For the material below, return exactly the lines starting at the line containing "Screen dimensions: 750x421" and ending at the line containing "Task: Click the Nagira Shirt Size heading", both ends included, and no others.
═════ GIVEN DATA
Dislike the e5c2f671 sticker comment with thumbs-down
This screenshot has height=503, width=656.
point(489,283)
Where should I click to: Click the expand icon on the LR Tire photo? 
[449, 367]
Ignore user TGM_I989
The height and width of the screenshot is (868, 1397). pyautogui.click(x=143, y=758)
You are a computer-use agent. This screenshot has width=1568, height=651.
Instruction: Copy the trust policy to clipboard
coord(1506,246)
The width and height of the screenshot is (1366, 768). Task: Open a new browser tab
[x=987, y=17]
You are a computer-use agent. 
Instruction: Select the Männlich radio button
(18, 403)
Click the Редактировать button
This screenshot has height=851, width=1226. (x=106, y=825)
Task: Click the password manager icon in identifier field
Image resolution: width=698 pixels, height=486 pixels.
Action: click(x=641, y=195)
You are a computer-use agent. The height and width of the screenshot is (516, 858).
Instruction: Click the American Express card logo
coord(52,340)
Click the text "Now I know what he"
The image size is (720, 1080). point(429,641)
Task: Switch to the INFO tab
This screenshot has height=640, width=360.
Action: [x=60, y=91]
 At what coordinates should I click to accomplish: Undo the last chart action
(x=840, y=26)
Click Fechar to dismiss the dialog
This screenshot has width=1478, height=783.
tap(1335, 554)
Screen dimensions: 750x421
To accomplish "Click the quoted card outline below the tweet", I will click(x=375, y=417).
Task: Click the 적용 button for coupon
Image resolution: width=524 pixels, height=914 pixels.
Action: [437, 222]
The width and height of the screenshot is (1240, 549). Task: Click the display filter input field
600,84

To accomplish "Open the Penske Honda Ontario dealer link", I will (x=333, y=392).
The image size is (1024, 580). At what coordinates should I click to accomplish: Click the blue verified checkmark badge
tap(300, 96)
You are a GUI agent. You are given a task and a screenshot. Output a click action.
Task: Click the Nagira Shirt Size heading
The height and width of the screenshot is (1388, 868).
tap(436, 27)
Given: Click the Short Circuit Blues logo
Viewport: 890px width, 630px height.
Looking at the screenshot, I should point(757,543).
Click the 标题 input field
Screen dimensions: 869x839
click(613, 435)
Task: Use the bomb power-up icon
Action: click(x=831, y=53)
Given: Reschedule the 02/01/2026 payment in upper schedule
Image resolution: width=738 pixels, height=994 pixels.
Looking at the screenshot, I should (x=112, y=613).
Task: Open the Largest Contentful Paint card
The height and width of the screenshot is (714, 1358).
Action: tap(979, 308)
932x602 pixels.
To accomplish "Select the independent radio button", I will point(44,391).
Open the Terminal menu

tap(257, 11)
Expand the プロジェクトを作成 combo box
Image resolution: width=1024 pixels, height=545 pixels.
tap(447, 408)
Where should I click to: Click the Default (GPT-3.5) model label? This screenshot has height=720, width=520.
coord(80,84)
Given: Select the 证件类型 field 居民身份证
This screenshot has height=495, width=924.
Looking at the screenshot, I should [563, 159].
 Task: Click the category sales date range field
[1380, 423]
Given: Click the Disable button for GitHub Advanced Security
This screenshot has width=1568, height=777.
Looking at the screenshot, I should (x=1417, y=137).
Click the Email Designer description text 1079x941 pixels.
══════════
◆ **RESPONSE BELOW**
Screen dimensions: 750x421
To accomplish "Click the quoted card outline below the tweet", I will click(x=375, y=417).
Task: Click the 적용 button for coupon
Image resolution: width=524 pixels, height=914 pixels.
Action: [437, 222]
The width and height of the screenshot is (1240, 549). Task: Click the display filter input field
600,84

To accomplish "Open the Penske Honda Ontario dealer link", I will (x=333, y=392).
The image size is (1024, 580). At what coordinates should I click to accomplish: Click the blue verified checkmark badge
tap(300, 96)
You are a GUI agent. You are given a task and a screenshot. Output a click action.
Task: Click the Nagira Shirt Size heading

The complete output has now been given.